O estudo está sendo feito em três centros, dois
em São Paulo (Centro de Referência e Treinamento
DST/Aids e Universidade Federal de São Paulo) e um
no Rio (Projeto Praça Onze da Universidade Federal
do Rio de Janeiro). Cada um tem 18 voluntários - todos
absolutamente saudáveis e HIV negativo -, um número
pequeno se considerada a quantidade de pessoas que se candidataram
para testar a vacina.
Só a Unifesp recebeu mais de 2 mil questionários
pela internet de pessoas interessadas em participar da pesquisa.
Desses, 945 preencheram o cadastro com dados pessoais. "Essas
pessoas são seres humanos extraordinários",
afirma o médico Ricardo Palacios, coordenador do estudo
pela Unifesp. "São altruístas mesmo. Geralmente
são doadores de sangue ou voluntários em outras
instituições", completa.
No Brasil, a legislação proíbe qualquer
tipo de remuneração pelo trabalho voluntário.
Os voluntários recebem somente uma ajuda de custo para
transporte e alimentação, fazendo do trabalho
uma ação de solidariedade irrestrita. A.R.,
de 40 anos, é um desses. "Sempre li muito sobre
o assunto e acredito que ficar sentada esperando algo acontecer
não dá certo.
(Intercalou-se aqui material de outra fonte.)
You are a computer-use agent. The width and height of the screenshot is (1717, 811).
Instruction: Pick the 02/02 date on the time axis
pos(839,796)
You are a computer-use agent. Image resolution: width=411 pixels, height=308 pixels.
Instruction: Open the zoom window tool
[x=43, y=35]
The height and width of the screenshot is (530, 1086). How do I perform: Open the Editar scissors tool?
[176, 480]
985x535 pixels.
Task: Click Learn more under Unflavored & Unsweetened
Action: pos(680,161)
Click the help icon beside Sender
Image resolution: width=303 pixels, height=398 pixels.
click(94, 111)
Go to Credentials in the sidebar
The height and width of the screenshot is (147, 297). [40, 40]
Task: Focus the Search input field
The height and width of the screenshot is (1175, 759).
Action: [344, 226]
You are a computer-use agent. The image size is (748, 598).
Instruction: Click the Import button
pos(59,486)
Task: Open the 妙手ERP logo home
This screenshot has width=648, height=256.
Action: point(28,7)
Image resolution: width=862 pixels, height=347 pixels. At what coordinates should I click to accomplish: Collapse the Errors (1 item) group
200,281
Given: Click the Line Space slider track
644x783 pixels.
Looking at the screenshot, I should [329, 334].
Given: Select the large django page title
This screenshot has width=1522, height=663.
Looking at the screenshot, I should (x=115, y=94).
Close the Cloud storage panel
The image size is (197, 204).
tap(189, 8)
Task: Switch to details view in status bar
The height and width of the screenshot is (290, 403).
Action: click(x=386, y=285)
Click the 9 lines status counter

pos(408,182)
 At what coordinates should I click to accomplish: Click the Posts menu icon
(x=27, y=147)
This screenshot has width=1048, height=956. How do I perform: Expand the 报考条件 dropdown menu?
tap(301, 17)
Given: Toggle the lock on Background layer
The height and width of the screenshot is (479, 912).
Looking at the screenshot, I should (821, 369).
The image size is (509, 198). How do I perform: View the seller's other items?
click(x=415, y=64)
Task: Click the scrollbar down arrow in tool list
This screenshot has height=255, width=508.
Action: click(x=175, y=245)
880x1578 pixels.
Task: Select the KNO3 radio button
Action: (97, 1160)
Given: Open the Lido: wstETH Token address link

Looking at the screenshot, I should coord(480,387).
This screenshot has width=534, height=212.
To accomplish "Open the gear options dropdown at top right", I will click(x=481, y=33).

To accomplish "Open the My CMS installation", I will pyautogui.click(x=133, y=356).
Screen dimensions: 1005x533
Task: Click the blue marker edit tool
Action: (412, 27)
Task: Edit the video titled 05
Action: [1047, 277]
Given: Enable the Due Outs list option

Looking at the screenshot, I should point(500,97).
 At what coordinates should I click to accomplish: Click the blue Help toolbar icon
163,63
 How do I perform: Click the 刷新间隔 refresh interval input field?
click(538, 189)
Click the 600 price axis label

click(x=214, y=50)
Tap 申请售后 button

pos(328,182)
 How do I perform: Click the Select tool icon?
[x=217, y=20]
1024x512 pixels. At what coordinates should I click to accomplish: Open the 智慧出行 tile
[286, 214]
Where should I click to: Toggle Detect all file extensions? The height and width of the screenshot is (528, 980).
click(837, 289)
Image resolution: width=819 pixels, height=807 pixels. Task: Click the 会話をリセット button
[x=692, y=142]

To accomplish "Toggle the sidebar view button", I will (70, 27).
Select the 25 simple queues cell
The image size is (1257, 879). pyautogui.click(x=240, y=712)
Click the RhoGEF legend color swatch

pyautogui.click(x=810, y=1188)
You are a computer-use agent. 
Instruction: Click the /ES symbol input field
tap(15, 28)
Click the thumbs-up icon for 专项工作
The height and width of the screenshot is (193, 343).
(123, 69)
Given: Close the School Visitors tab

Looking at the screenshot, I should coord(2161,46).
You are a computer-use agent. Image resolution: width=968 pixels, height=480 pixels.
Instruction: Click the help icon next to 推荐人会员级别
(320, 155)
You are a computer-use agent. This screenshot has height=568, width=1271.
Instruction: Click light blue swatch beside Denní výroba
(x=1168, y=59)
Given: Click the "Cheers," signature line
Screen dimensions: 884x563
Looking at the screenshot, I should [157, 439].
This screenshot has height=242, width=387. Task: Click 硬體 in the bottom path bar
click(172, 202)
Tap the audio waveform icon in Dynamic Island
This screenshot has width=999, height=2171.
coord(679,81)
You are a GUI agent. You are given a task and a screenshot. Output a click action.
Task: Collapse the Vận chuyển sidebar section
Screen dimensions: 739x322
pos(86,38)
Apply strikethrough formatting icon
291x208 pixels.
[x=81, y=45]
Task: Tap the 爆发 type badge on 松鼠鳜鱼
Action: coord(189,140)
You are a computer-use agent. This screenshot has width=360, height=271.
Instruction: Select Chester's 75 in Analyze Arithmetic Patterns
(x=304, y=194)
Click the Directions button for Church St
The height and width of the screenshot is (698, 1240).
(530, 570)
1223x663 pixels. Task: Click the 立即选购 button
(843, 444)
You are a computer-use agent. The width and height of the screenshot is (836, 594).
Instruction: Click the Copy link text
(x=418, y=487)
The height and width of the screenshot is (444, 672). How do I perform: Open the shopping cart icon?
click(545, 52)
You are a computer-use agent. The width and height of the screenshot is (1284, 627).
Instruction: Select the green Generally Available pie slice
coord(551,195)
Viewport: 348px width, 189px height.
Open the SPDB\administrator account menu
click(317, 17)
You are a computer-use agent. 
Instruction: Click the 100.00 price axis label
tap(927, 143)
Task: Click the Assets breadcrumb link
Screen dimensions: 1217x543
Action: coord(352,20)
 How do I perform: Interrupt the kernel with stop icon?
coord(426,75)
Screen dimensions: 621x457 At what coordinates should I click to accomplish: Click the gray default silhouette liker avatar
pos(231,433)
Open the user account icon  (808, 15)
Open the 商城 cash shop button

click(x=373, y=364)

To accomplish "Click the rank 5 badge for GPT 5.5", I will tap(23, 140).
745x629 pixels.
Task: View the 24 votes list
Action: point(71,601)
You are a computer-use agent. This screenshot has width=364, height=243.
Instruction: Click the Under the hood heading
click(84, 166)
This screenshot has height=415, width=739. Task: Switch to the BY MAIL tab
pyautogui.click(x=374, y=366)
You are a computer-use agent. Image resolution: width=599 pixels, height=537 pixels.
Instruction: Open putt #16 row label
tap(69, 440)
Se posso ajudar, por que não
participar?", diz ela, que já fez trabalho voluntário
e participa do estudo pela Unifesp.
B.G., de 23 anos, que é voluntário pela mesmo
centro, diz que participa do estudo por ter esperança
de que o projeto dê certo. "E para contribuir para
o avanço nas pesquisas contra o mal que pode muito
bem ser considerado como 'mal do final do século 20.'"
Todos os voluntários foram selecionados depois de uma
série de exames - não podem ser hipertensos,
por exemplo - e de entrevistas com psicólogos.
Cerca de 250 pessoas foram ao CRT DST/Aids se candidatar
a voluntário na pesquisa - selecionados a partir de
mais de 400 ligações telefônicas. "Tivemos
inclusive gente de outros Estados", comenta o médico
José Valdez Madruga, coordenador clínico do
estudo no centro. "Como é necessário vir
algumas vezes ao local durante o estudo, descartamos as pessoas
de outros Estados", lamenta ele.
Difícil decisão
C.X., cabeleireiro, de 22 anos, esteve ontem no centro
para tomar uma dose da vacina. "Fiz muita besteira quando
era adolescente. Até pouco tempo não queria
fazer teste de HIV. Fiz, deu negativo e decidi ser voluntário",
conta. Encarar a vacina não parece ser um problema
para ele, que conversou com o Estado pouco antes de tomar
a primeira dose. "Faço aquilo em que acredito.
Não me importa a opinião alheia", diz ele
que, como Ramires, percebeu uma reação estranha
de amigos e colegas a quem contou que estava participando
de testes que poderiam levar a uma vacina anti-HIV.
"As pessoas acham que se você faz parte do estudo
é porque é HIV positivo", comenta C.X.
"No começo, meus amigos não entenderam.
Depois expliquei direitinho e inclusive o dono do salão
em que trabalho me deu todo o apoio", completa.
Os 54 voluntários brasileiros não estão
sozinhos neste estudo. Os resultados daqui se somarão
aos experimentados por um grupo de aproximadamente 435 pessoas
espalhadas por 25 centros na América do Norte, América
do Sul, Caribe, África e Sudeste da Ásia. A
vacina foi desenvolvida pelo laboratório Merck em colaboração
com a Rede de Ensaios de Vacinas anti-HIV (HVTN) e a Divisão
de Aids, dos Institutos Nacionais de Saúde (NIH) dos
Estados Unidos.
O Brasil tem também um outro estudo em curso, junto
com a França: uma vacina terapêutica para pessoas
portadoras de HIV. Há dois dias, o grupo liderado no
Brasil por Luiz Claudio Arraes, da Universidade Federal de
Pernambuco (UFPE), publicou o resultado do trabalho feito
com 18 pessoas - também em estudo fase I - na revista
Nature Medicine. Os resultados preliminares foram promissores,
diminuindo a carga viral em um paciente em 80%.
Atualmente, o HVTN testa dez vacinas em todo o mundo, segundo
o Centro de Informação de HIV da Universidade
da Califórnia São Francisco (UCSF). Mas, como
todo estudo, as vacinas têm ainda alguns anos de pesquisa
pela frente. E várias chances de fracassarem, antes
de se tornarem uma possibilidade real.